As near as I can decipher his rantings, Berger thinks that density and gentrification in Seattle are tantamount to becoming a police state in the model of Singapore. Also, houses in the city are unaffordable. And, oh yeah, the University Village is—gasp—basically just a tony shopping mall.
Really, it’s hard to know where to begin.
According to Berger, increasing Seattle’s density is functionally equivalent to gentrification, which in turn implies Singapore-style law and order:
Proponents argue that the [neo-Victorian] laws work, the streets are safe, and that such rules are necessary for dealing with high urban density. As Seattle floats atop a real-estate bubble that increasingly makes the city affordable mostly to the affluent, we can probably look forward to more laws intended to make the whole town more like Singapore (recycle or else!). That is part of the price of urban gentrification, the signs of which are everywhere.
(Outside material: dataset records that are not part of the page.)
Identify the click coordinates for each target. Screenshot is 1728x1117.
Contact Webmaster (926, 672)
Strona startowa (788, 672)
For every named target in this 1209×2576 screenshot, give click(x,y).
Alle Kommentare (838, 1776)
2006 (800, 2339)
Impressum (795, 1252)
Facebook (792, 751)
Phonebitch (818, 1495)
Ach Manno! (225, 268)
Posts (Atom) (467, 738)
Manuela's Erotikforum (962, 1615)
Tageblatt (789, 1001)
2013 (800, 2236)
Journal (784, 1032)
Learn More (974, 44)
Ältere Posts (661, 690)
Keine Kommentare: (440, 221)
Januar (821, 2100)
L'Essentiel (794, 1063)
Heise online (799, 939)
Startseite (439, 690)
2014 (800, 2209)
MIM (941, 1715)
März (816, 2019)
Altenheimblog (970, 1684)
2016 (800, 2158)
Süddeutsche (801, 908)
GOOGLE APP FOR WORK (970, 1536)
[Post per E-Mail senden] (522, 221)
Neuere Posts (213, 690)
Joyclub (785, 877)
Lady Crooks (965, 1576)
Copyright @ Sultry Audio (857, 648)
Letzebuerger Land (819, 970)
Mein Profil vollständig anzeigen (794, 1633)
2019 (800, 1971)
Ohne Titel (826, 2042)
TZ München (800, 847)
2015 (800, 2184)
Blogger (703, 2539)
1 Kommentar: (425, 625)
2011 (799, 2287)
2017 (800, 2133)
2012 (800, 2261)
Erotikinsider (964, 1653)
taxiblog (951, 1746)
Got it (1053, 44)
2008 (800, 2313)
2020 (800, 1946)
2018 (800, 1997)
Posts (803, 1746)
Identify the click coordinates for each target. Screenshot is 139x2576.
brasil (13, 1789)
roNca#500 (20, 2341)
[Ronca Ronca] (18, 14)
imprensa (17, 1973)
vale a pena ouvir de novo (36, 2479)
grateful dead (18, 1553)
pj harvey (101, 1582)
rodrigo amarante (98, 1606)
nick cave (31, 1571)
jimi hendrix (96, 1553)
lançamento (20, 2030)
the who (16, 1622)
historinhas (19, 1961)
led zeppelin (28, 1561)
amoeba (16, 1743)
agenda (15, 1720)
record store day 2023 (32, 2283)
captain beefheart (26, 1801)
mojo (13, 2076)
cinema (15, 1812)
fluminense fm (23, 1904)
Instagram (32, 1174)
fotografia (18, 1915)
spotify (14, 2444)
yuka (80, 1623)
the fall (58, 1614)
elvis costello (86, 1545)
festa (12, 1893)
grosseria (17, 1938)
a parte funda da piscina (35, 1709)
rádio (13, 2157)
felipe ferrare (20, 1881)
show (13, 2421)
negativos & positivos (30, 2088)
It’s precisely these sorts of hysterics that make it hard for me to take anti-density arguments seriously.
Leaving aside the notion that gentrification may actually be a good thing for a city, it’s not at all clear why increasing density would imply gentrification or Singapore-style law and order. It doesn’t in, say, Vancouver or San Francisco.
Affordable housing is, I think, a legitimate concern. (Incidentally, that’s why Berger’s repeated lionization of the suburban Eastside in this column is so puzzling. Housing prices there are higher than in the city, so Berger’s affordable housing spleen should presumably be vented there.)
I’ll hazard one guess why Seattle’s prices are a little lower: density. It’s easy to bemoan the high prices in once anemic neighborhoods like Madrona and Mount Baker, but it seems to me that the best remedy for high demand and high prices is, well, more supply. The only (slim) hope of keeping Seattle’s single-family neighborhoods even moderately affordable is to create an array of other housing choices.
I could go on and on about this week’s column. Speaking as a mossback myself (though younger than Berger), I too often miss the "old Seattle," a quiet and unpretentious place with a character all its own. But time does not stop and cities are by nature dynamic. I wish Berger would quit gnashing his teeth and start using his column more constructively—perhaps finding ways to preserve the best features of the old place while we’re trying to build something even better.
(Okay, okay, one last jab: Berger’s flippant Singapore-bashing is awfully ill-informed. While Singapore is not a good model for liberal Western democracies, it’s impossible to understand the place without reference to its geopolitical context and history. That is to say, it’s a damn sight better than anything else in southeast Asia. Oppression comes in many guises and Singapore has managed to avoid the oppressive evils of poverty, race-riots, and Islamic fundamentalism that are even now wracking its nearest neighbors. The price of Singapore’s freedom is government by a rather benign one-party psuedo-democracy that has built a prosperous and peaceful nation on the foundations of education, multiculturalism, and free trade. That and Singaporeans are denied their inalienable rights to litter and vandalize. The horror.)